Day one of this two day conference and networking event (with additional dinner and all out party between the two days) opened with the event chair and BravoSolution UK & Ireland Managing Director Richard Hogg along with BravoSolution CEO Nader Sabbaghian. The event, in Richard’s words, was about connecting with clients and stakeholders to help us shape our offering to meet the needs of our client base. Nader introduced a few concepts that were built upon throughout the morning sessions. He likened procurement to the roots of a great tree, an interesting concept with procurement managing connections both inside and outside of organisations through the supply base. The efforts and connectivity is not always visible at the end result but has a huge influence on helping the organisation stay upright. I agree whole heartedly with this analogy. It adds a lot of weight to the growing importance of procurement.

Nader went on to state how there is a fundamental trend throughout the globe.

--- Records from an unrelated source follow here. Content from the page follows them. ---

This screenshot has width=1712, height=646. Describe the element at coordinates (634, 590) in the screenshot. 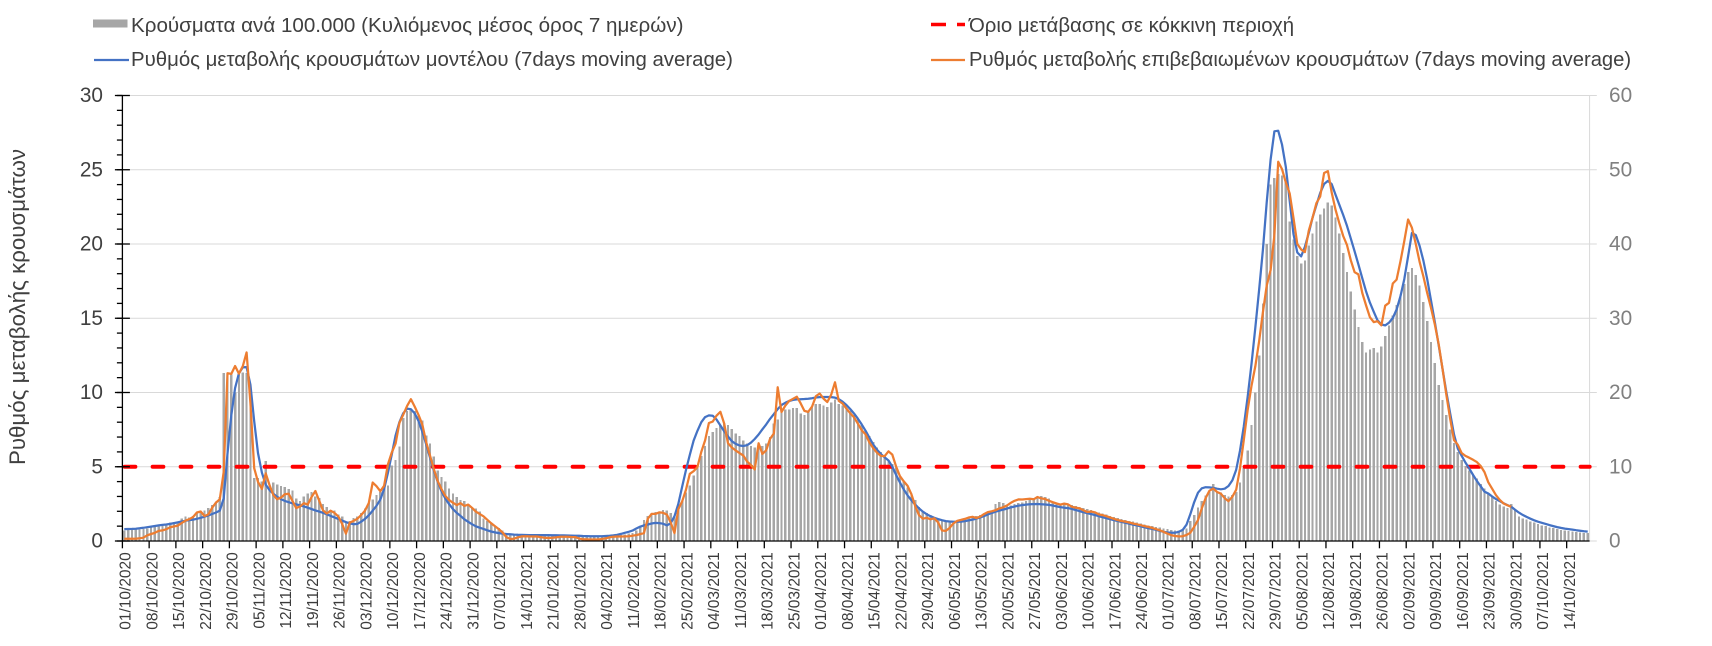

I see `svg-text: 11/02/2021` at that location.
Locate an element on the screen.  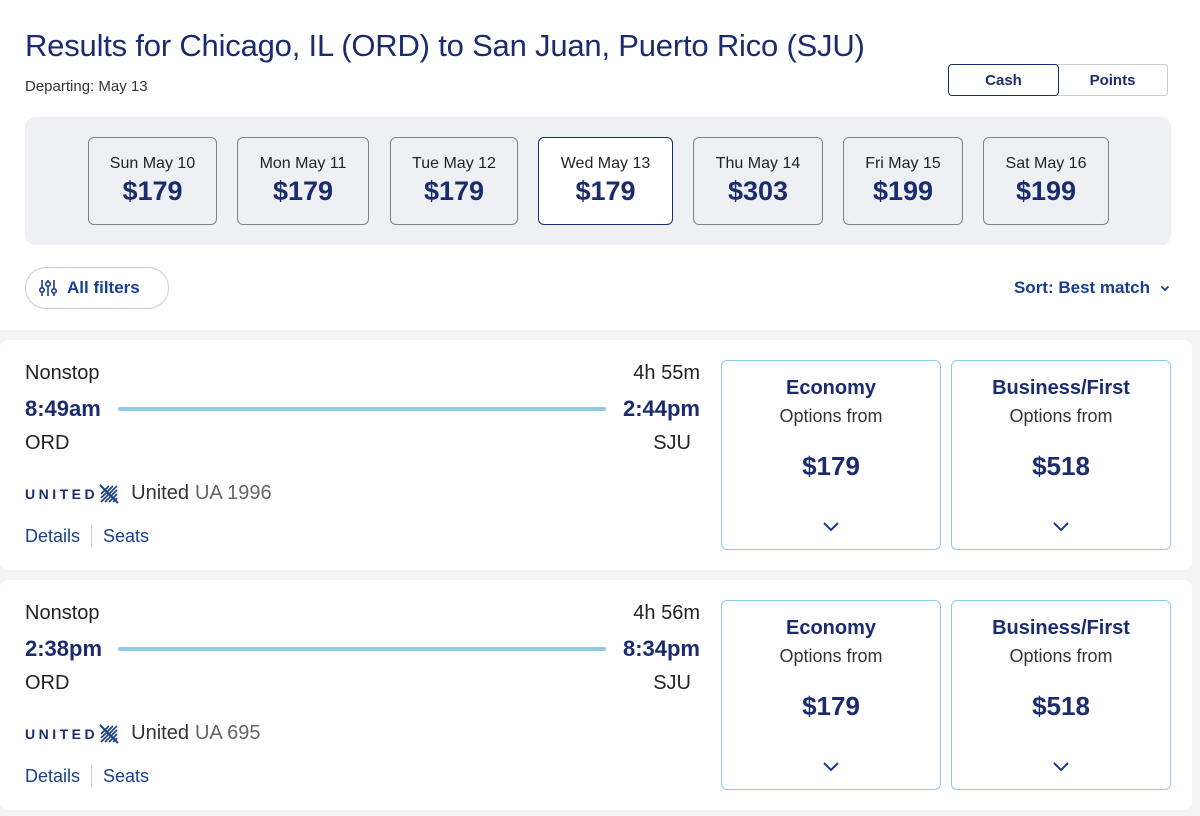
date-card-sun-may-10: Sun May 10 $179 is located at coordinates (152, 181).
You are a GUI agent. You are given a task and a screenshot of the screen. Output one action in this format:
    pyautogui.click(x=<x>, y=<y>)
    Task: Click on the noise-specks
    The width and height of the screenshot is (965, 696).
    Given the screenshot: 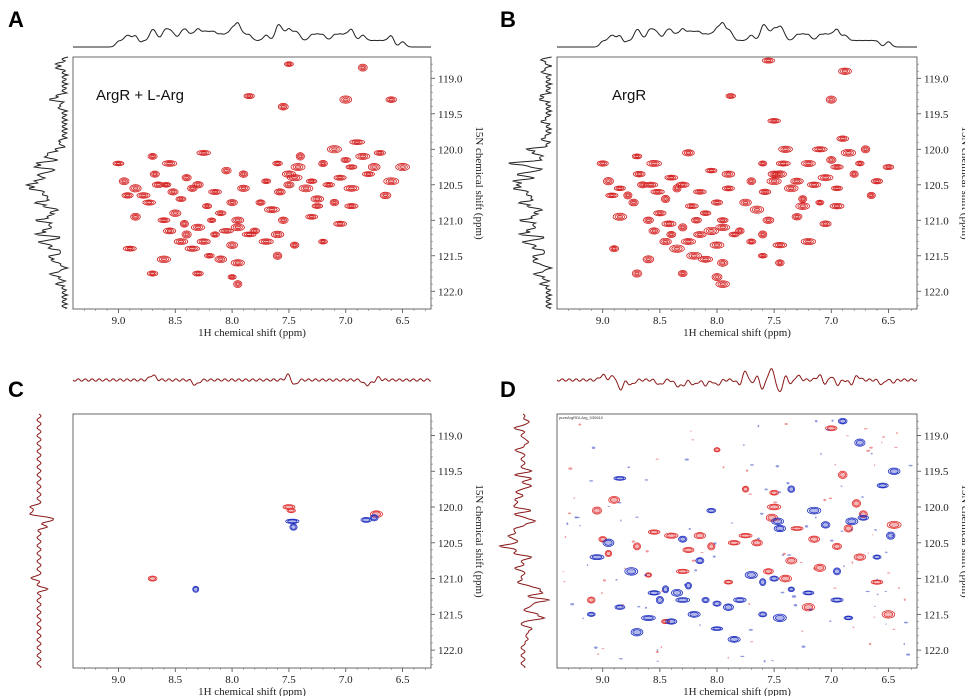 What is the action you would take?
    pyautogui.click(x=738, y=541)
    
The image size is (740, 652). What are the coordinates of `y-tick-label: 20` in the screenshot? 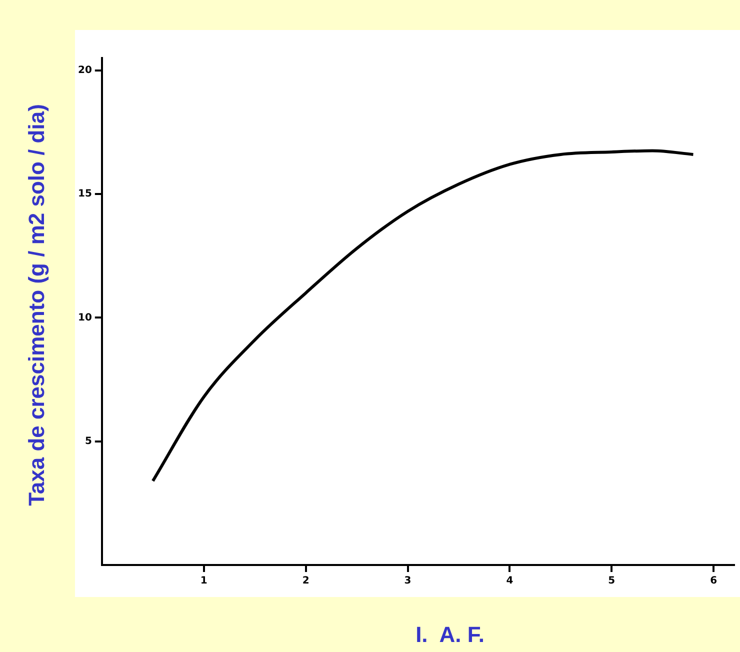 It's located at (85, 70).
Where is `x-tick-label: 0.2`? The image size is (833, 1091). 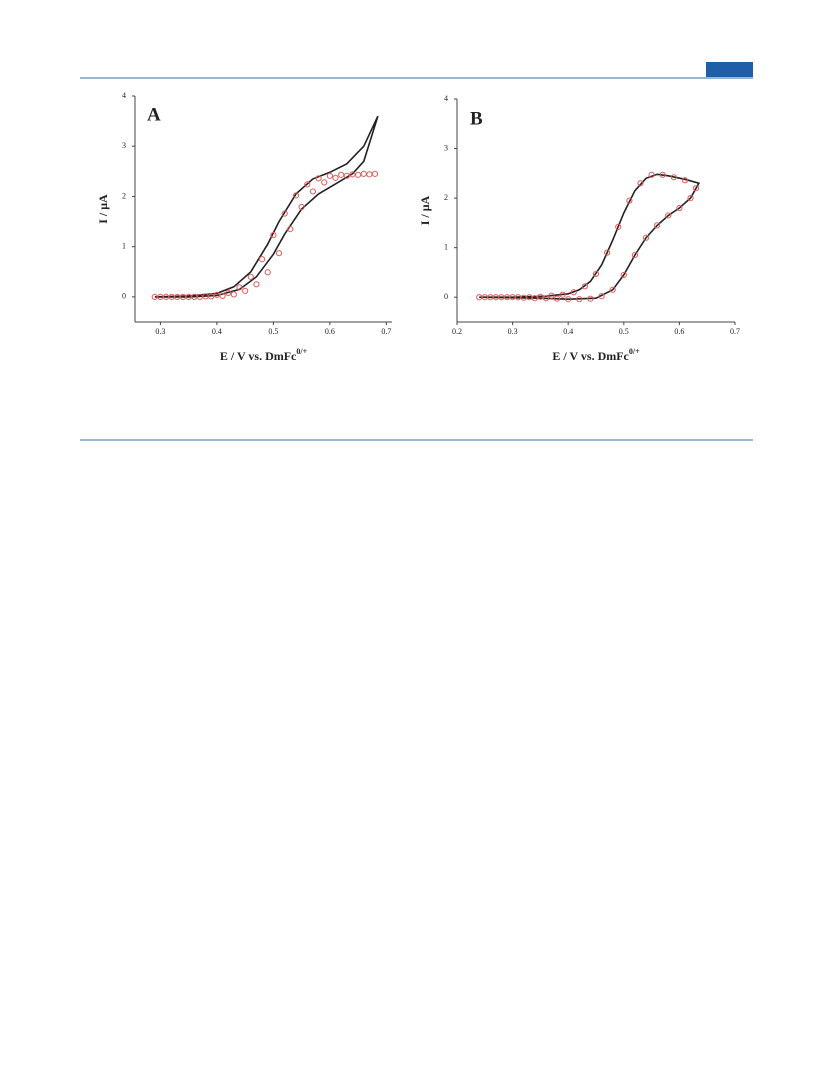 x-tick-label: 0.2 is located at coordinates (457, 332).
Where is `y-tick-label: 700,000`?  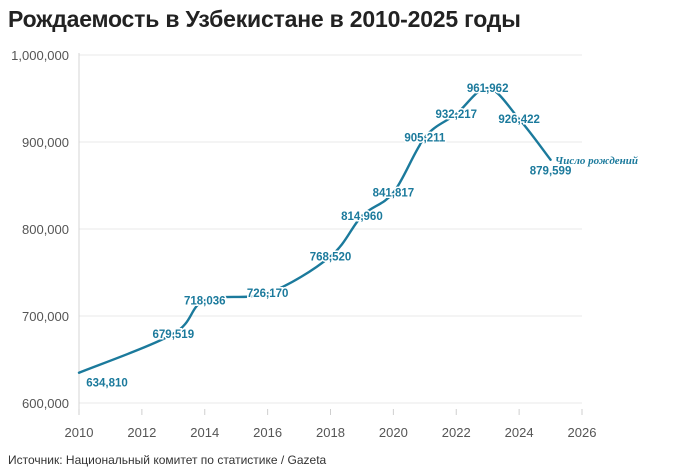 y-tick-label: 700,000 is located at coordinates (46, 316).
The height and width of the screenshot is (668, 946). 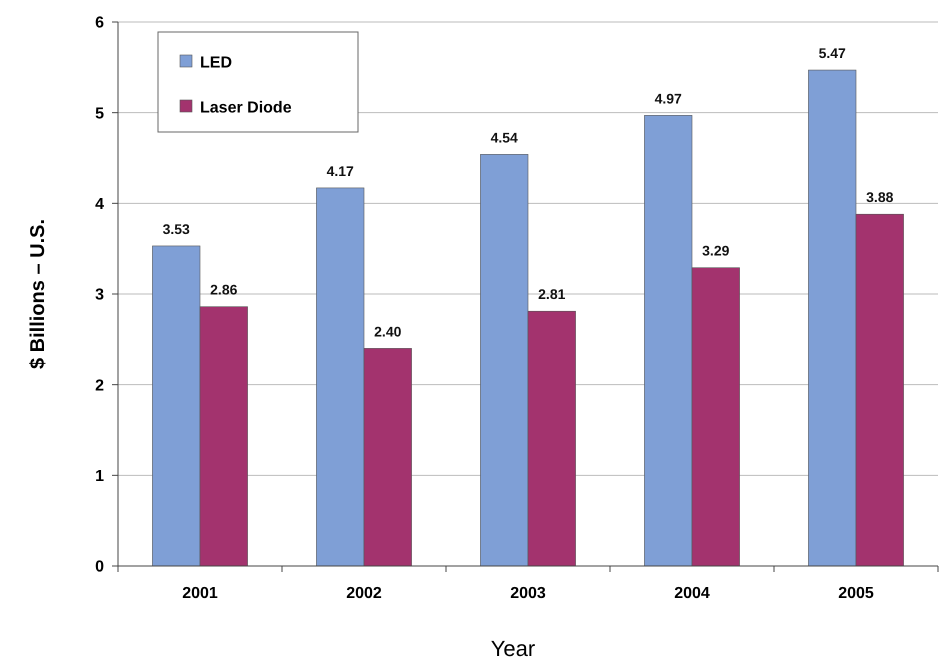 What do you see at coordinates (340, 170) in the screenshot?
I see `data-label: 4.17` at bounding box center [340, 170].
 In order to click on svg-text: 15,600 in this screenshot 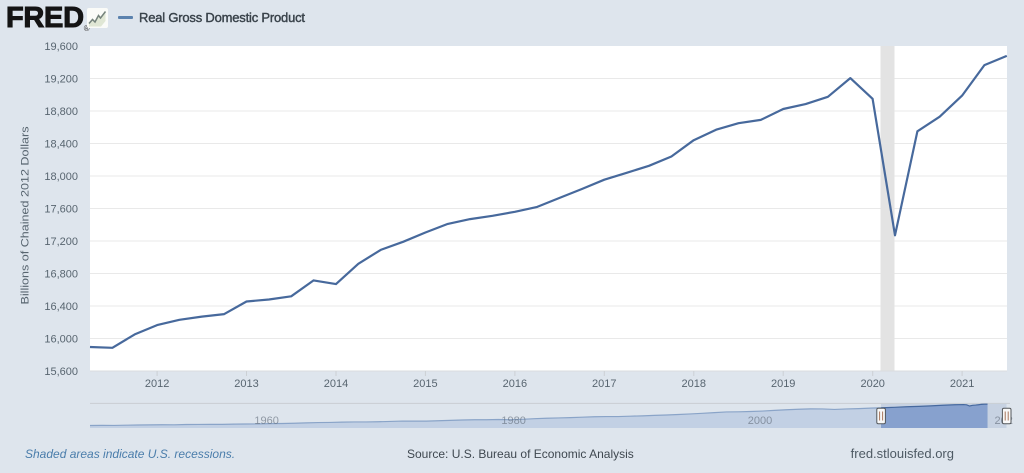, I will do `click(61, 372)`.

The procurement function is gaining more and more credibility and being seen as a hugely important department. Procurement is becoming a function that drives the organisation’s ecosystem to meet business objectives. This made me think, is this change happening quick enough? Has procurement got the credibility it needs right now within organisations? I think the trend is positive but I would question how much influence procurement currently has in major organisations. Building on this, is having a seat at the table in the boardroom enough for procurement? Does technology, employee skill sets, connecting with and managing stakeholders drive the function to be more effective and in turn build the credibility procurement needs to do a spend land grab? More on this to come from our subject matter speakers but next up was our celebrity guest speaker….

Marc Woods, Paralympic swimmer & gold medallist gave an incredibly inspiring talk on his life and how connections meant the difference between his relay team simply performing to a high standard to going one better and winning gold. Marc was diagnosed osteosarcoma at a young age where he lost the lower half of his left leg.  This blow seemed to actually motivate Marc rather than demotivate him. It was moments of inspiration  he gained from not knowing how much time he had that made him want to become the best at what he could do at all times. In terms of swimming, he was already on the county team but was a lazy swimmer. His dad entered him into the disabled nationals before he was even disabled. His dad showed belief! 8 weeks after the op, training started - by his dad. After 6 months he was swimming faster than he ever could with two legs at county level.

After his relay team received a silver medal (having lost by 0.012 seconds) Marc was surprised to spot that his team had two smiling members and two not so happy members. His team clearly had different objectives. His team were not aiming for the same goal. Marc was leading the team and assumed they all had the same goal – to win gold. He identified a need to listen and talk to realign short term and long term goals. Now, does this sound familiar? Do we as procurement organisations talk and listen enough to our stakeholders? De we align our objectives to the objectives of others so that we reach a common outcome or wider corporate objectives? How do we leverage this knowledge to sell in procurement further into the organisation?

Having reviewed the situation and got to know his team better they performed much better and reached their goals. But it doesn’t stop there. After each event they continued to review themselves to ensure they continued to perform to the best of their ability. Beyond this they started to look at their support team and how their physio’s, medics and even the pool maintenance team to ensure all efforts were steering towards the end result, a gold for the TEAM!

In a language we may find more familiar, they performed a stakeholder analysis. Reviewed the results of who impacted what and focussed on what could be improved and by whom. They decided that if everyone was just 1% better it accumulates to an overall improvement. Small improvements that accumulate, the aggregation of Marginal gains. Food for thought for those stakeholder engagement activities?